* **Instructions to follow**: Rewrite the records starting at the line with "1200x800 pixels." and ending at the line with "Click the center", swapping "diamond" for "circle" and leaving everything else unchanged.

* **Recorded data**:

====================

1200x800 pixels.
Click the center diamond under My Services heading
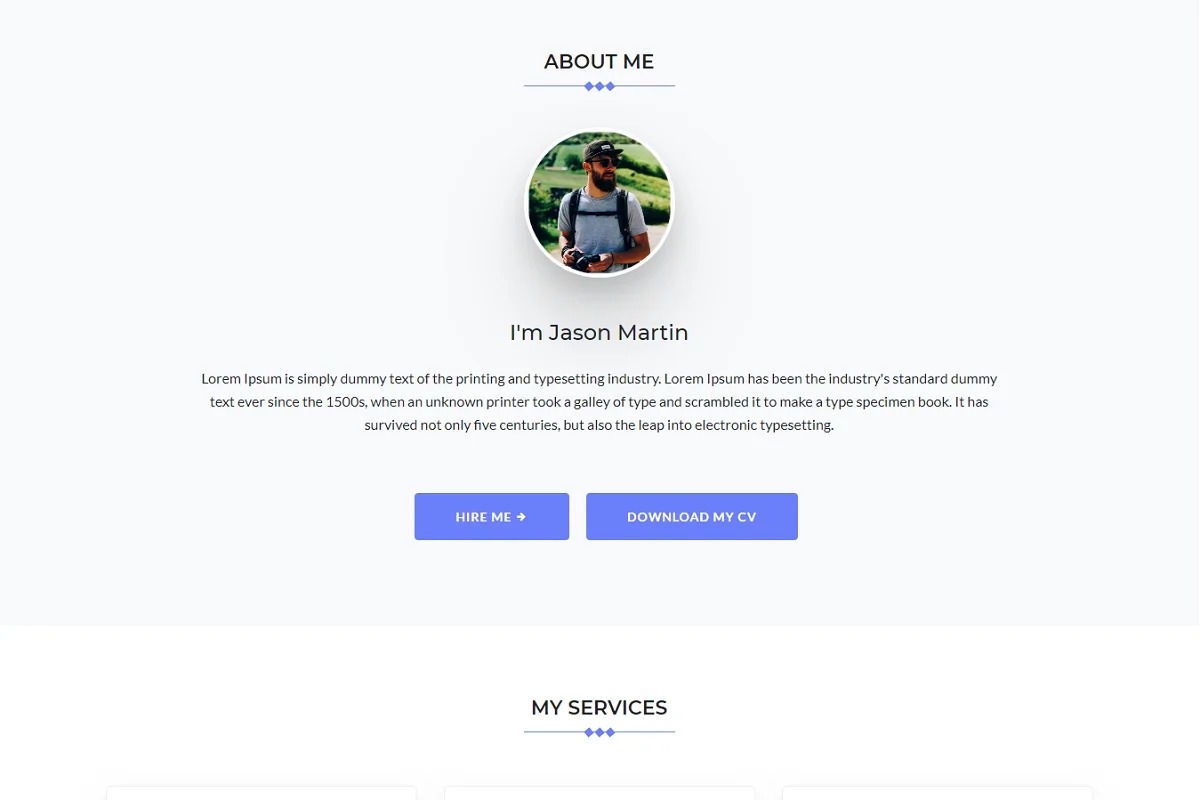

====================

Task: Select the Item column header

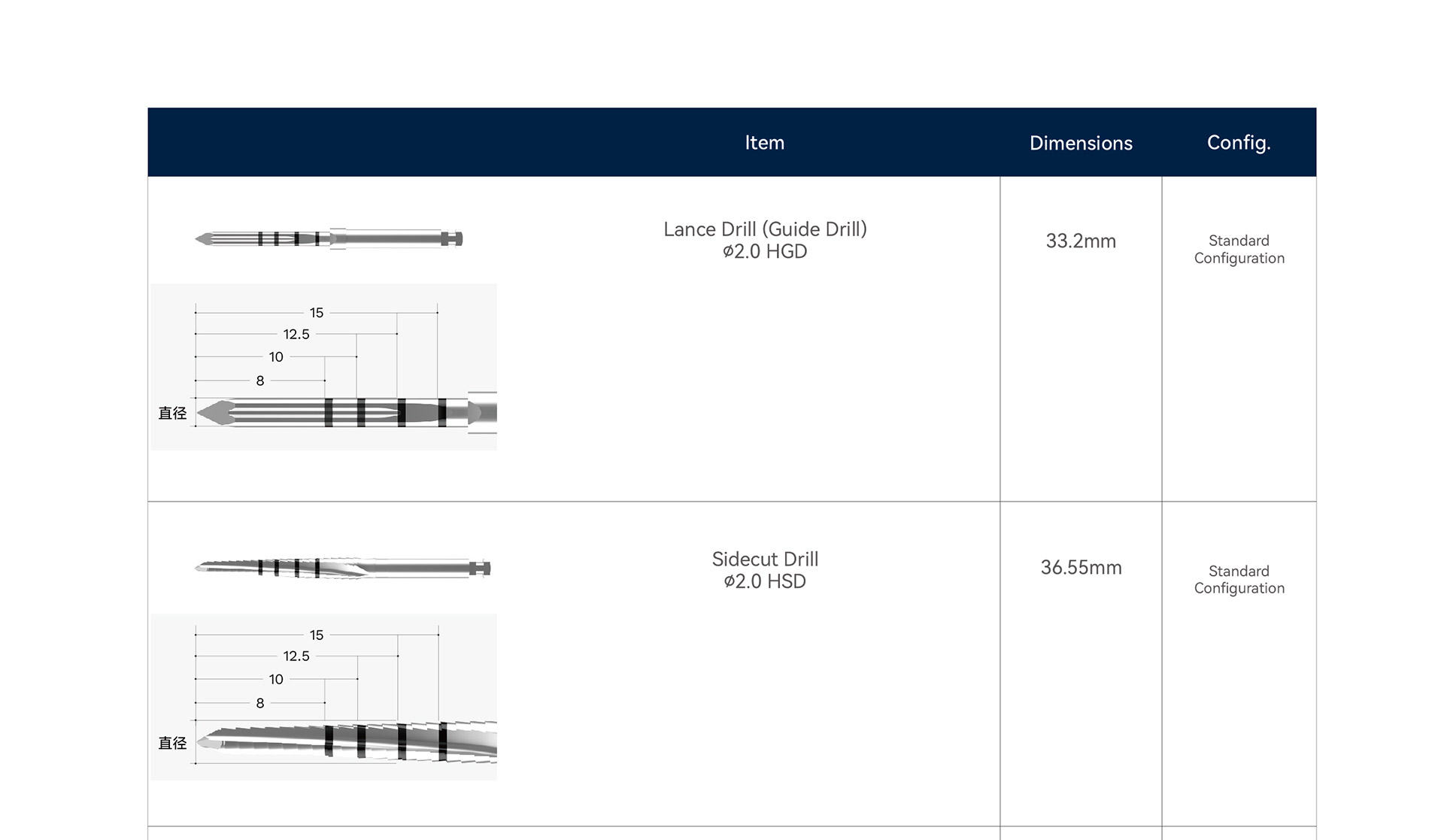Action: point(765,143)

====================

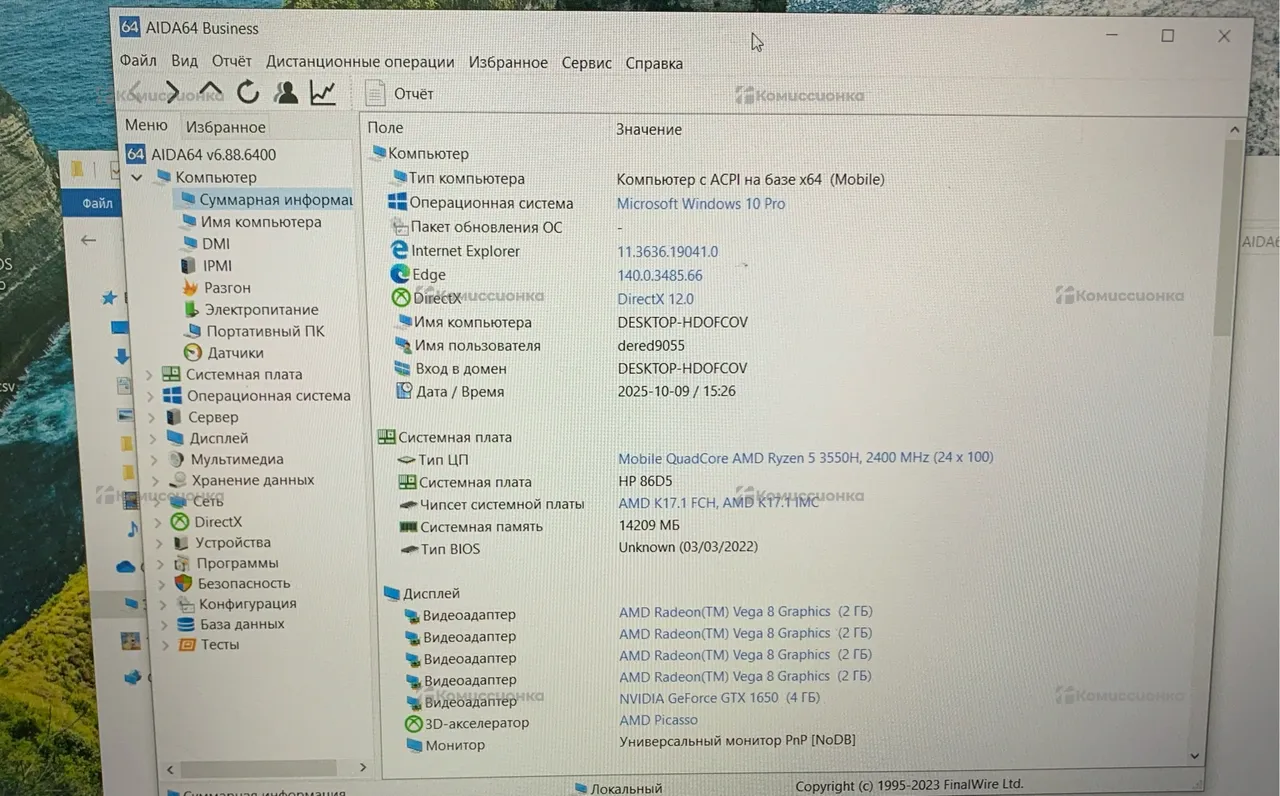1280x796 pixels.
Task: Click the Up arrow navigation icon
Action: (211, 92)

====================

* **Expected answer**:
1200x800 pixels.
Click the center circle under My Services heading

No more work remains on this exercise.